Televizyonda sevilen bir şefsiniz. Sizce tercih edilmenizin nedenleri neler?
En son Star TV’de hafta içi her gün yayınlanan bir programda yer alıyordum. Tabii ki daha az uyku ve daha çok çalışma gerektiriyor. Ama işinizi, öğretmeyi ve öğrenmeyi seviyorsanız bu tempoya da ayak uyduruyorsunuz. Klişe, standart bilgilerin dışında deneyimlediğim şeyleri paylaşmayı seviyorum. Yoksa Türk Mutfağı’nın bir matematiği var. Birçok insan da buna hakim zaten. Ben deneyerek öğrenen biriyim ve kişisel deneyimlerimi paylaşarak insanlara bilmedikleri bir bilgi veriyorum. Aynı şeyi sosyal medyada da yapıyorum. Ne kadar bir sosyal medya şirketiyle çalışsam da gelen mesajları ben cevaplıyorum. Ve bilgi almak isteyen herkese püf noktalar sunuyorum.

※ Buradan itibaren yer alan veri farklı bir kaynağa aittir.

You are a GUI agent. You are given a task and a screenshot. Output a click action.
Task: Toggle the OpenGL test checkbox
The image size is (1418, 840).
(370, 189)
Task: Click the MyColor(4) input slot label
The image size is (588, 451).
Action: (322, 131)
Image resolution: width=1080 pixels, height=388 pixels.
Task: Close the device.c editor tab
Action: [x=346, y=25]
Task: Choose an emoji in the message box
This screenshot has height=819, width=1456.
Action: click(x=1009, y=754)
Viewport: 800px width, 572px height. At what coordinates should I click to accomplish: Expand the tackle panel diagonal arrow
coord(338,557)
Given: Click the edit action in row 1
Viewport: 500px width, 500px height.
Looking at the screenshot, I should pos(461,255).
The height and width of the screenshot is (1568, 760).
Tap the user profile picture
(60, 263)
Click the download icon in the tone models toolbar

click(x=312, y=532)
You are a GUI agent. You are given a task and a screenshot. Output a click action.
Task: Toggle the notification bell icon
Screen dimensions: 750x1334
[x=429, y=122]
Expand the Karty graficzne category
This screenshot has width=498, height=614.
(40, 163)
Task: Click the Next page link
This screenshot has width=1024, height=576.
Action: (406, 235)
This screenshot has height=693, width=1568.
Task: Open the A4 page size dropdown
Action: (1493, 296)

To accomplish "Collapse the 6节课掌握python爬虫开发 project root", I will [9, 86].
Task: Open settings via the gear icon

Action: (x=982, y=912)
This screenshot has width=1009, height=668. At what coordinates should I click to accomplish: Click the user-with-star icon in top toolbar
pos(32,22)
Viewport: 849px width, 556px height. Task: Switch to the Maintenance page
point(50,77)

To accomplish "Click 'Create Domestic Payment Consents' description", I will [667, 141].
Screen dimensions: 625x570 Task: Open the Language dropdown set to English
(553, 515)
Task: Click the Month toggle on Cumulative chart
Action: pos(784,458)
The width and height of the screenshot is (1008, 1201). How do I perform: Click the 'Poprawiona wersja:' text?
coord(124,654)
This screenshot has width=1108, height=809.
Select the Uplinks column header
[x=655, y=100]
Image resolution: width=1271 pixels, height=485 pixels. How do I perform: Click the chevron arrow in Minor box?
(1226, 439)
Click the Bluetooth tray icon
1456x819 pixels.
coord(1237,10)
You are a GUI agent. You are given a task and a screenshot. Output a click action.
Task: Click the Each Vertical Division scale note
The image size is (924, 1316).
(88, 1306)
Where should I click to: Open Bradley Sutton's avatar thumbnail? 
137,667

Bundan sonrasında hedefleriniz neler?
Hedefim, Ziyade markasını Türk Mutfağı’nı, Türk ürünlerinden yapılan lezzetli mezeleri sunabileceğim daha birçok mekan açmak. Daha çok çalışan istihdam etmek istiyorum. Daha çok insana iş öğretmek istiyorum. Ayrıca dünyaya da bu lezzetleri tanıtmak istiyorum. Bu bağlamda yurtdışına açılma hedefim de var. Kendi kişisel gelişimim için dünyanın her yerine gideceğim. Hep öğrenmek üzerine çalışmalar yapacağım.